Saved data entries
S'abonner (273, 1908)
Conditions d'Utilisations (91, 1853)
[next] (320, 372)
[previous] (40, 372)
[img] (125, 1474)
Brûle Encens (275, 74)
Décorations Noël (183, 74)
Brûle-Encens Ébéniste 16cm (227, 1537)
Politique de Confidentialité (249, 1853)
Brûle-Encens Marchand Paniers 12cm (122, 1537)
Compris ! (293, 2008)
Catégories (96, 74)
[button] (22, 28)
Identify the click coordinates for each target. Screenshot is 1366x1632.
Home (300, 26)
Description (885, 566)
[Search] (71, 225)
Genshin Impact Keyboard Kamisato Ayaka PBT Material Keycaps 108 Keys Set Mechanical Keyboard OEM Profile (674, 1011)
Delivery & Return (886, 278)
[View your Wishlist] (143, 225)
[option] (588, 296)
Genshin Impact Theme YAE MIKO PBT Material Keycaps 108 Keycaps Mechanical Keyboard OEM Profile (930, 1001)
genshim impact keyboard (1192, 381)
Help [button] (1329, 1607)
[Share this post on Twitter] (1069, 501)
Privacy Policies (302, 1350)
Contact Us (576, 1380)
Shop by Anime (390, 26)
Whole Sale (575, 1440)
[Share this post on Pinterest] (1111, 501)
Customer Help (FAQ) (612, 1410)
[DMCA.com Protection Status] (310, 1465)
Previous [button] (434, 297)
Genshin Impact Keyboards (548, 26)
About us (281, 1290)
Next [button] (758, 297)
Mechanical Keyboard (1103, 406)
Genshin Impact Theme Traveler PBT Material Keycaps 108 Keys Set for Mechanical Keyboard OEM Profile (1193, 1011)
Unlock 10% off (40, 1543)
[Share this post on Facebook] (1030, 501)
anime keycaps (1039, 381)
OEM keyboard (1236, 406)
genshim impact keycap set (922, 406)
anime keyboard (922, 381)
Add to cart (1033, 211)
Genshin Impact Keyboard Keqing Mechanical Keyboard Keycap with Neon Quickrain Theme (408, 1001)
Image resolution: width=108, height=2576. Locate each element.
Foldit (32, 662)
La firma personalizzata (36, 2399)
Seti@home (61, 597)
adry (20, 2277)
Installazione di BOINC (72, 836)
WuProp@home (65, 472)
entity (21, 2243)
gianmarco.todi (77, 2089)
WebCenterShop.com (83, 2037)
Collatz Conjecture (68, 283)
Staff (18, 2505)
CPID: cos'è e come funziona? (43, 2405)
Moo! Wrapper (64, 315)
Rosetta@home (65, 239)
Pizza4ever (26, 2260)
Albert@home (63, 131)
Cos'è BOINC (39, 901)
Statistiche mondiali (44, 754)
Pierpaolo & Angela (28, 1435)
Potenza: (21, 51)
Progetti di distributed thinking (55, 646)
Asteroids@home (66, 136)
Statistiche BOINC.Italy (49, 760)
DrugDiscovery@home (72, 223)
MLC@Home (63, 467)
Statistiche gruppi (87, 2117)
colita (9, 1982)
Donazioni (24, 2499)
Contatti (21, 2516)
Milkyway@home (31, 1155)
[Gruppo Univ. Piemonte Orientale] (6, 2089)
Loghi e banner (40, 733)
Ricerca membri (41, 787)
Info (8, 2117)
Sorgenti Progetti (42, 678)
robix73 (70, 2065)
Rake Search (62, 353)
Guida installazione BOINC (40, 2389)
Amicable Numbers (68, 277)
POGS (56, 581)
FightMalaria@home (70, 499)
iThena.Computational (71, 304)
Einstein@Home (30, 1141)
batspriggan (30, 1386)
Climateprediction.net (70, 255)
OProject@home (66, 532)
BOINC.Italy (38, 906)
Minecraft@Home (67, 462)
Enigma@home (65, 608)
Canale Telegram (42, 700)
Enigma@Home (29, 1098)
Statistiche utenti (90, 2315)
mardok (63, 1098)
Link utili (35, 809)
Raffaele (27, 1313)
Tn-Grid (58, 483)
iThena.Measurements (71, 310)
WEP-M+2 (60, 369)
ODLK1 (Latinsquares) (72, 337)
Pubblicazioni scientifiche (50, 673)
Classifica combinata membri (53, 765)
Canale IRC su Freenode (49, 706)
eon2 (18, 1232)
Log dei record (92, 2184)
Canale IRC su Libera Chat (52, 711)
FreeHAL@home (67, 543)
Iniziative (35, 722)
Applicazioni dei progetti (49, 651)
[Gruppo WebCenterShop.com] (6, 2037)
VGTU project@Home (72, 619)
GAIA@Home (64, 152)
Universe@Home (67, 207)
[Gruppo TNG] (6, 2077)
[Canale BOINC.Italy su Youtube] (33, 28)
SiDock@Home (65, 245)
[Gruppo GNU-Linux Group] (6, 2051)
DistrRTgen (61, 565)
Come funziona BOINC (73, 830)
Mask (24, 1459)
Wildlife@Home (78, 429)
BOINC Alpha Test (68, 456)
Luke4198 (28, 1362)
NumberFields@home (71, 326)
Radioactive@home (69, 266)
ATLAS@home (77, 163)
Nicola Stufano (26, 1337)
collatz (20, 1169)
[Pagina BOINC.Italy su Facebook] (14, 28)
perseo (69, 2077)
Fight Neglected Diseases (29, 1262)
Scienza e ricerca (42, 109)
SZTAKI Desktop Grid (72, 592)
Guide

» WHAT IS NEEDED: A complete, exact transcription of the data above is the required answer.

» OUTPUT:
S'abonner (273, 1908)
Conditions d'Utilisations (91, 1853)
[next] (320, 372)
[previous] (40, 372)
[img] (125, 1474)
Brûle Encens (275, 74)
Décorations Noël (183, 74)
Brûle-Encens Ébéniste 16cm (227, 1537)
Politique de Confidentialité (249, 1853)
Brûle-Encens Marchand Paniers 12cm (122, 1537)
Compris ! (293, 2008)
Catégories (96, 74)
[button] (22, 28)
Identify the click coordinates for each target. Screenshot is 1366x1632.
Home (300, 26)
Description (885, 566)
[Search] (71, 225)
Genshin Impact Keyboard Kamisato Ayaka PBT Material Keycaps 108 Keys Set Mechanical Keyboard OEM Profile (674, 1011)
Delivery & Return (886, 278)
[View your Wishlist] (143, 225)
[option] (588, 296)
Genshin Impact Theme YAE MIKO PBT Material Keycaps 108 Keycaps Mechanical Keyboard OEM Profile (930, 1001)
genshim impact keyboard (1192, 381)
Help [button] (1329, 1607)
[Share this post on Twitter] (1069, 501)
Privacy Policies (302, 1350)
Contact Us (576, 1380)
Shop by Anime (390, 26)
Whole Sale (575, 1440)
[Share this post on Pinterest] (1111, 501)
Customer Help (FAQ) (612, 1410)
[DMCA.com Protection Status] (310, 1465)
Previous [button] (434, 297)
Genshin Impact Keyboards (548, 26)
About us (281, 1290)
Next [button] (758, 297)
Mechanical Keyboard (1103, 406)
Genshin Impact Theme Traveler PBT Material Keycaps 108 Keys Set for Mechanical Keyboard OEM Profile (1193, 1011)
Unlock 10% off (40, 1543)
[Share this post on Facebook] (1030, 501)
anime keycaps (1039, 381)
OEM keyboard (1236, 406)
genshim impact keycap set (922, 406)
anime keyboard (922, 381)
Add to cart (1033, 211)
Genshin Impact Keyboard Keqing Mechanical Keyboard Keycap with Neon Quickrain Theme (408, 1001)
Image resolution: width=108, height=2576. Locate each element.
Foldit (32, 662)
La firma personalizzata (36, 2399)
Seti@home (61, 597)
adry (20, 2277)
Installazione di BOINC (72, 836)
WuProp@home (65, 472)
entity (21, 2243)
gianmarco.todi (77, 2089)
WebCenterShop.com (83, 2037)
Collatz Conjecture (68, 283)
Staff (18, 2505)
CPID: cos'è e come funziona? (43, 2405)
Moo! Wrapper (64, 315)
Rosetta@home (65, 239)
Pizza4ever (26, 2260)
Albert@home (63, 131)
Cos'è BOINC (39, 901)
Statistiche mondiali (44, 754)
Pierpaolo & Angela (28, 1435)
Potenza: (21, 51)
Progetti di distributed thinking (55, 646)
Asteroids@home (66, 136)
Statistiche BOINC.Italy (49, 760)
DrugDiscovery@home (72, 223)
MLC@Home (63, 467)
Statistiche gruppi (87, 2117)
colita (9, 1982)
Donazioni (24, 2499)
Contatti (21, 2516)
Milkyway@home (31, 1155)
[Gruppo Univ. Piemonte Orientale] (6, 2089)
Loghi e banner (40, 733)
Ricerca membri (41, 787)
Info (8, 2117)
Sorgenti Progetti (42, 678)
robix73 (70, 2065)
Rake Search (62, 353)
Guida installazione BOINC (40, 2389)
Amicable Numbers (68, 277)
POGS (56, 581)
FightMalaria@home (70, 499)
iThena.Computational (71, 304)
Einstein@Home (30, 1141)
batspriggan (30, 1386)
Climateprediction.net (70, 255)
OProject@home (66, 532)
BOINC.Italy (38, 906)
Minecraft@Home (67, 462)
Enigma@home (65, 608)
Canale Telegram (42, 700)
Enigma@Home (29, 1098)
Statistiche utenti (90, 2315)
mardok (63, 1098)
Link utili (35, 809)
Raffaele (27, 1313)
Tn-Grid (58, 483)
iThena.Measurements (71, 310)
WEP-M+2 (60, 369)
ODLK1 (Latinsquares) (72, 337)
Pubblicazioni scientifiche (50, 673)
Classifica combinata membri (53, 765)
Canale IRC su Freenode (49, 706)
eon2 (18, 1232)
Log dei record (92, 2184)
Canale IRC su Libera Chat (52, 711)
FreeHAL@home (67, 543)
Iniziative (35, 722)
Applicazioni dei progetti (49, 651)
[Gruppo WebCenterShop.com] (6, 2037)
VGTU project@Home (72, 619)
GAIA@Home (64, 152)
Universe@Home (67, 207)
[Gruppo TNG] (6, 2077)
[Canale BOINC.Italy su Youtube] (33, 28)
SiDock@Home (65, 245)
[Gruppo GNU-Linux Group] (6, 2051)
DistrRTgen (61, 565)
Come funziona BOINC (73, 830)
Mask (24, 1459)
Wildlife@Home (78, 429)
BOINC Alpha Test (68, 456)
Luke4198 (28, 1362)
NumberFields@home (71, 326)
Radioactive@home (69, 266)
ATLAS@home (77, 163)
Nicola Stufano (26, 1337)
collatz (20, 1169)
[Pagina BOINC.Italy su Facebook] (14, 28)
perseo (69, 2077)
Fight Neglected Diseases (29, 1262)
Scienza e ricerca (42, 109)
SZTAKI Desktop Grid (72, 592)
Guide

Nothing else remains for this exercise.